We enjoyed cups of egg nog courtesy of Menotti's and The Townhouse, and then it was time for the Venice Symphony Orchestra to entertain the crowd (and by now, it was a CROWD!) with holiday songs and contemporary jams alike. I love it SO much that we now have the V.S.O., and it was the first time even knowing about it for many in attendance (that must not be regular readers of this blog). Judging from the warm reception, they're here not just to stay, but to grow.

I mean, how great is a holiday concert that goes from "A Few Of My Favorite Things" to "Black Hole Sun" to a medley of "Here Comes Santa Claus/Silent Night/Light My Fire/Hava Nagila"?! Something for everyone, and they were a huge hit. Conductor/Founder, Wesley Flowers exclaimed, "I LOVE this!" to the crowd as they roared for more, and I think everyone there was in total agreement.

New Councilman, Mike Bonin, took the stage to shout out thanks to everyone involved in creating such an adorable community event - especially Danny/Santa Samakow, who is tireless when it comes to making sure Venice has fun. A female police officer (I didn't catch her name) was given a certificate of Venice thanks or something, and there were some LAPD jeers from the crowd, prompting Bonin to say, "With Venice, we have our peanut gallery right down front". Yep. She was a good sport, coming over to hug a heckler, which was pretty cool, and how we should ALL react to animosity, really. She said, "Venice is where everything happens." Good and bad, but tonight was all about good.

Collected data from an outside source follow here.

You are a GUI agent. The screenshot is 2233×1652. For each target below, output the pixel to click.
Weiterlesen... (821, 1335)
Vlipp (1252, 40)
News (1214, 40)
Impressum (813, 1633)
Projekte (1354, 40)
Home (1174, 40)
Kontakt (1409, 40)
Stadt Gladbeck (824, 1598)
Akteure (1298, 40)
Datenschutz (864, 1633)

Bonin then introduced the celebrity light switcher for this year, Angelica Huston. She (also in a Santa hat) remarked that moving to Venice 20 years ago was the best decision she ever made. She had been "behind her walls in Beverly Hills" and now is surrounded by friends, community and diversity, and "that's what it's all about." True story (though she's still behind big walls in the giant house on Windward that took out historic arches and columns, but that's a topic for another day). She added that her late husband (sculptor Robert Graham) always said that Venice was the one place that is unpredictable in Los Angeles, "Outside the limits, where you're allowed to be who you are." Amen, Sister.

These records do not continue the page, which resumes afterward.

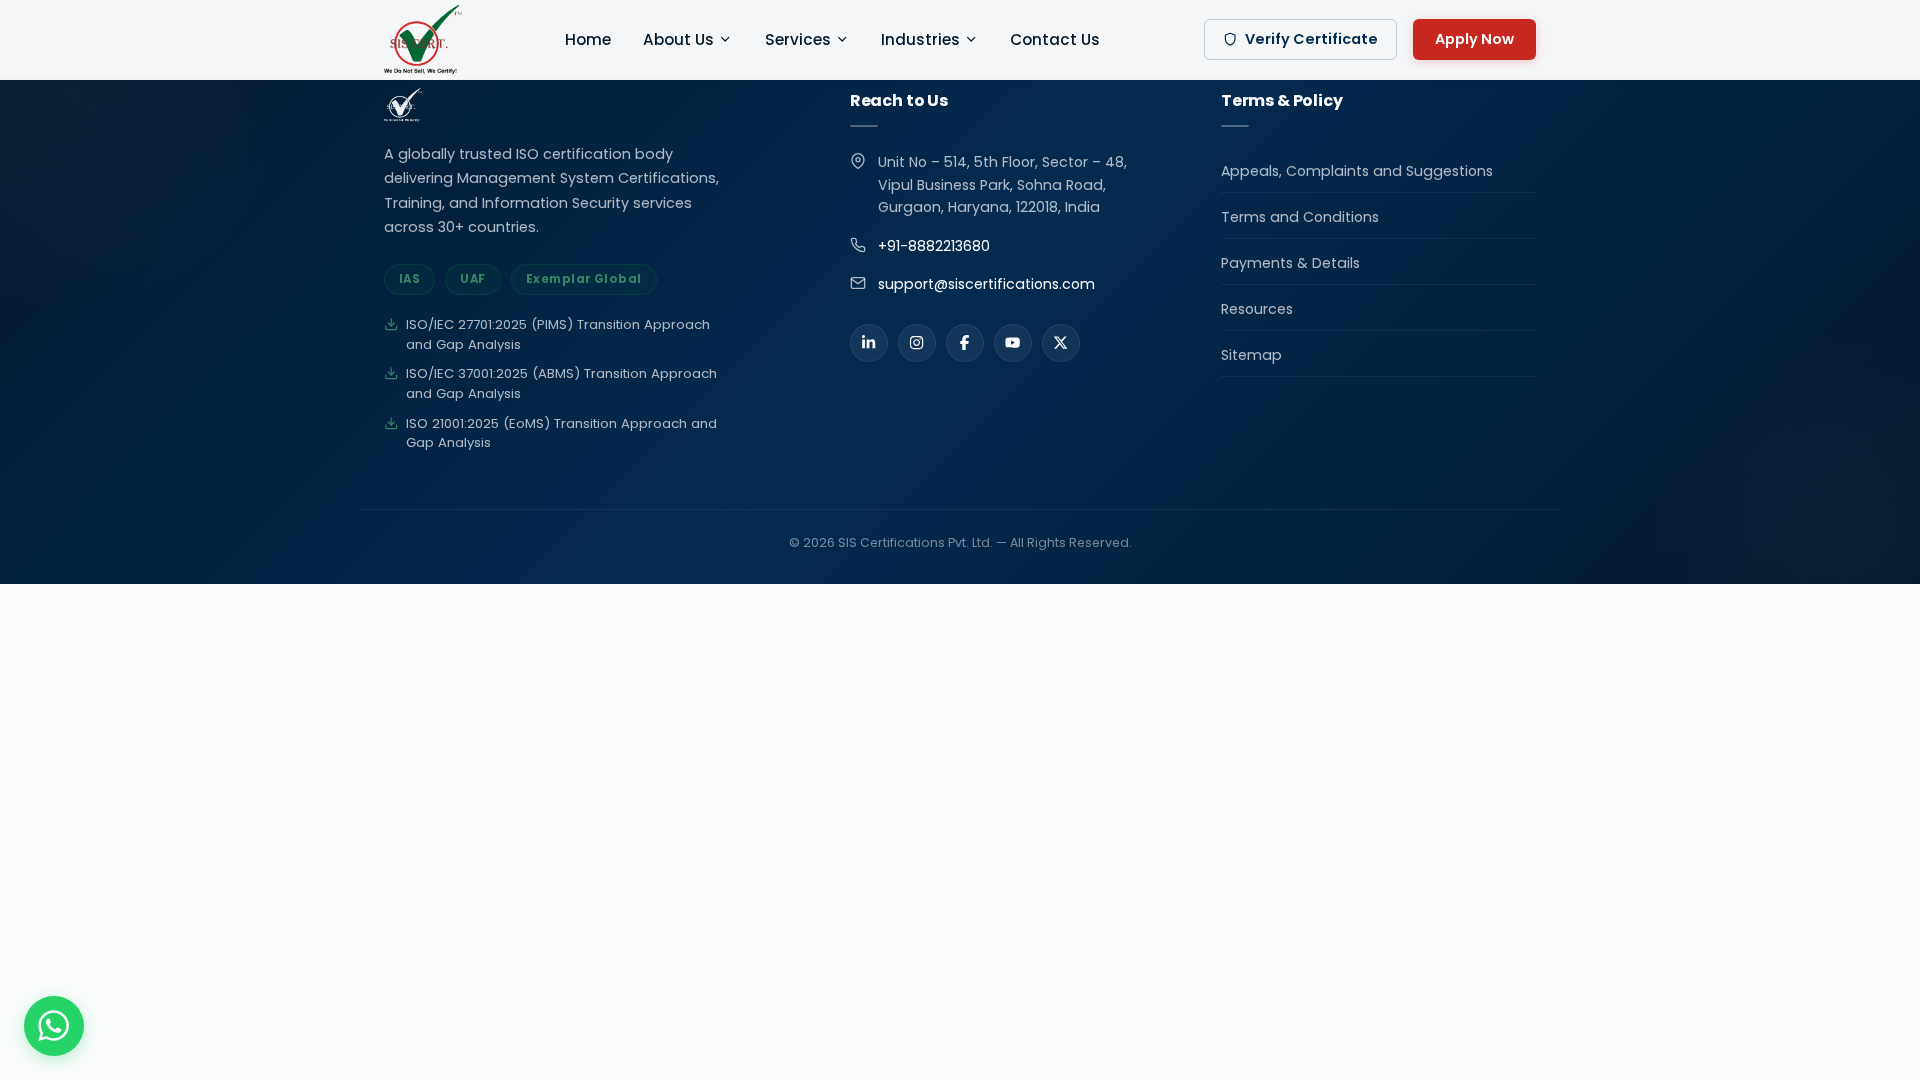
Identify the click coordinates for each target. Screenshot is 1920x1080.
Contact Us (1055, 39)
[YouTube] (1013, 343)
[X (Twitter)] (1061, 343)
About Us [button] (678, 39)
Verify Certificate (1311, 39)
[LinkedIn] (869, 343)
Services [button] (798, 39)
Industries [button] (920, 39)
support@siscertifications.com (986, 284)
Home (588, 39)
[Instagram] (917, 343)
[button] (54, 1026)
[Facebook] (965, 343)
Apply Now (1474, 39)
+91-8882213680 (934, 246)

With that, it was time for the countdown and the flipping of the switch to turn our Venice sign to its holiday red and green brilliance. The lights came on and the people of Venice cheered the arrival of another beautiful holiday season. Suddenly, way up on top of the Bank Of Venice rooftop, there was an illuminated sighting of Santa Claus (Samakow) himself! Kids went nuts pointing and yelling for him - and then he was gone. He reappeared at street level soon thereafter, and all the folks in Santa hats (or Norwegian sweaters) lined up to be photographed with him.

After some tunes from The Dustbowl Revival, the crowd dispersed to take advantage of all the different options going on that night.

As everyone spread out and shouted their greetings/plans to friends and neighbors, you got that almost giddy feeling that comes with evenings like this (and egg nog). That everyone was having a good time, and all was well in Venice, on a not even close to silent night.

Gratitude to everyone who put it on, and to everyone who went. What a beautiful time. May these holidays be merry and bright for us all!